For the Bush administration to choose the moment of intifada in Iraq to formally approve Israel's retention of West Bank settlements outside the Green Line almost defies belief. Until this week no government on this planet except Israel recognised any West Bank settlements as lawful. Abandoning that principle without any kind of Palestinian consent or Israeli quid pro quo, apart from the presumed Jewish vote in a number of key states in November, is madness.

Indonesia Presidential Favorite Chooses Strong VP

Indonesian presidential favorite Susilo Bambang Yudhoyono has picked a respected cabinet member as his running mate for the July 5 election, officials said on Sunday, dealing a blow to President Megawati Sukarnoputri.

Social welfare minister Jusuf Kalla would partner Yudhoyono in the country's presidential election, said Akbar Tandjung, chairman of Golkar, the party of ousted autocrat Suharto.

'This morning, he said he will team up with Susilo Bambang Yudhoyono for the presidential poll,' Tandjung said, but brushed off suggestions the move would hurt Golkar.

Kalla was one of several candidates for the Golkar ticket and Megawati had also been courting him as a running mate.

Megawati's Indonesia Democratic Party-Struggle (PDI-P) is running second to Golkar with about two-thirds of the ballots counted from the April 5 parliamentary election.

Kalla is expected to follow Yudhoyono's example and quit her cabinet in the next few days. Yudhoyono, who is now being backed by a new political party that was formed before the parliamentary elections, was Megawati's chief security minister until he resigned last month. He has since surged to presidential favorite.



Yudhoyono has pulled off a coup and split Golkar while stealing the thunder of their nominating convention. For Kalla to run with Yudhoyono means he's rejected Megawati's effort to recruit him.

The election results have not shifted since I last blogged them. Within 24 hours we will know who Golkar's candidate is. At that stage it will be possible to start thinking about whther any rival ticket can overcome Tudhoyono's early lead.

The neocon conundrum

In other words, if we remain in Iraq we will have:


1) Instability and maybe even civil war.

2) Encouragement to terrorists. Actually, we're recruiting them for the other side. President Hosni Mubarak of Egypt has estimated that our post-Saddam 'harvest' will be 'a hundred bin Ladens.'

3) Loss of prestige and influence in the Arab world and beyond.

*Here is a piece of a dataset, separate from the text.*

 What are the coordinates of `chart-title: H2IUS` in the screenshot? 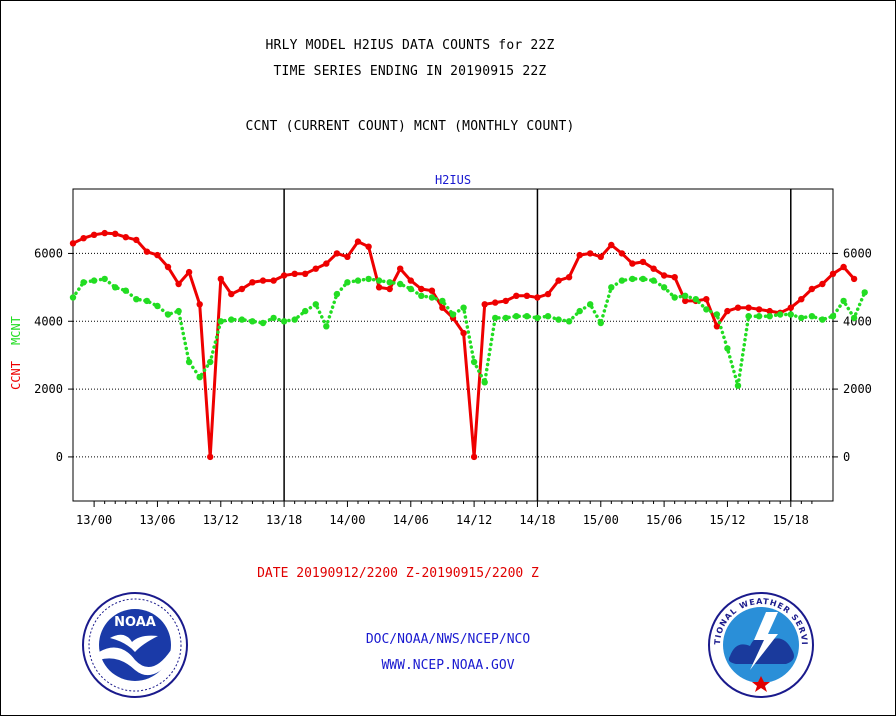 It's located at (453, 180).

According to last month's Pew Research Center international opinion survey, 'Discontent with America and its policies has intensified rather than diminished ... the war in Iraq has undermined America's credibility abroad.' Here's the view from key countries: By a 46-37 margin, Moroccans think that Iraq will be worse off post-Operation Iraqi Freedom; the 'worse off' margin is 45 points in Jordan and 53 points in Pakistan.

4) Loss of the ability to use or threaten force. As retired four-star Gen. Barry McCaffrey told Time magazine, 'There are no more U.S. troops to send to Iraq' -- without a draft, that is. So we don't hear the White House saying much about the rest of the 'axis of evil' anymore, because the North Koreans and Iranians know that the U.S. can't attack when it's mired in Mesopotamian quicksand. Meanwhile, North Korea is reported to be showing off at least three of its nuclear weapons.

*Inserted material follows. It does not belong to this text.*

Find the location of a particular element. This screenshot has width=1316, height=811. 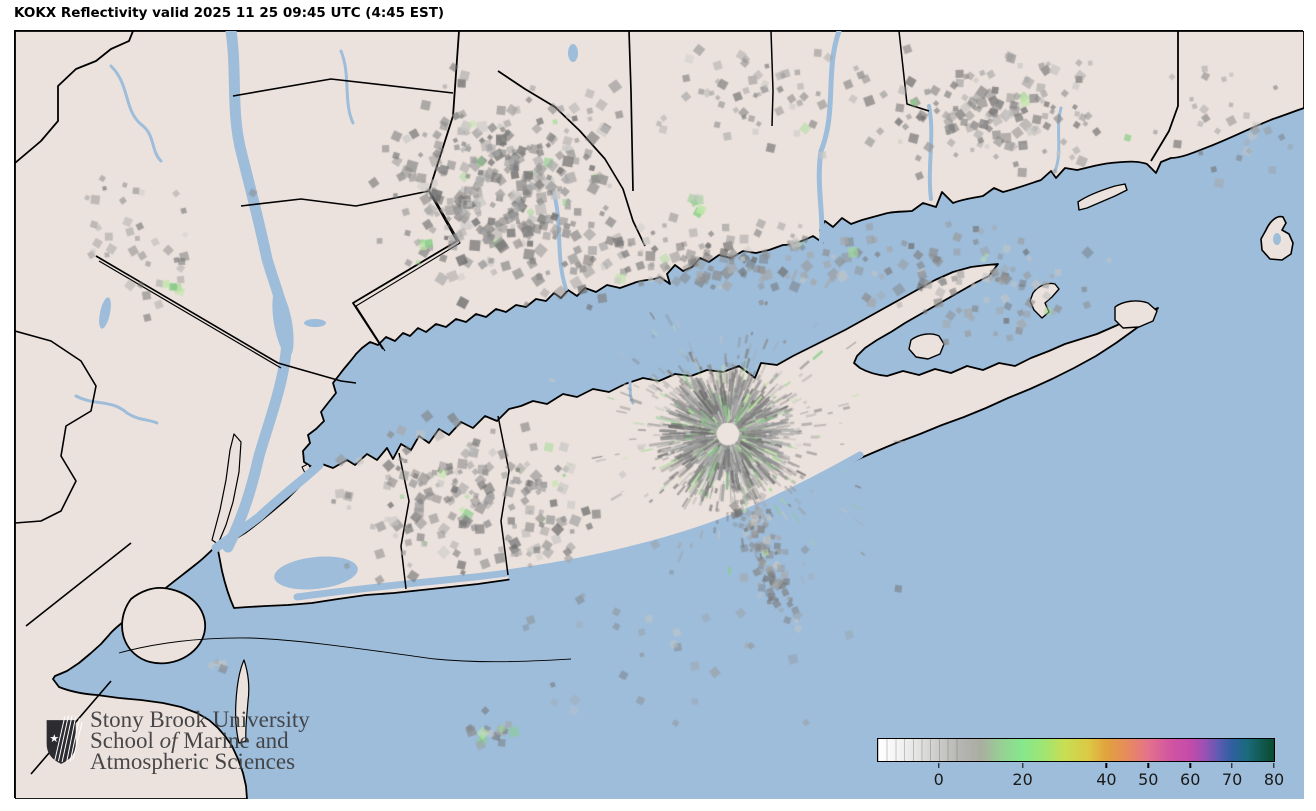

5) A nourishing of future violence. Those who don't have a TV to see the gates of hell opening in Iraq might contemplate these additional numbers from the Pew Center: By a 46-36 margin, Pakistanis support suicide bombings against Americans and other Westerners in Iraq. In Morocco, suicide-bomber proponents outpolled opponents 66-to-27. And in Jordan, 70-to-24.



The war party swore that none of these unintended conequences would happen. All of them have happened. Resolving the Israel/Palestine question is now further away than ever.

I am tired of hearing withdrawal described as the cut-and-run option, especially by people who seem to fear thought itself. Bush and Blair do not want to stay in Iraq because they are brave. They want to stay because they fearful of even thinking about withdrawal. How many Iraqis, and how many others have to die to enable Bush and Blair to make grandiloquent speeches about resolve and staying the course?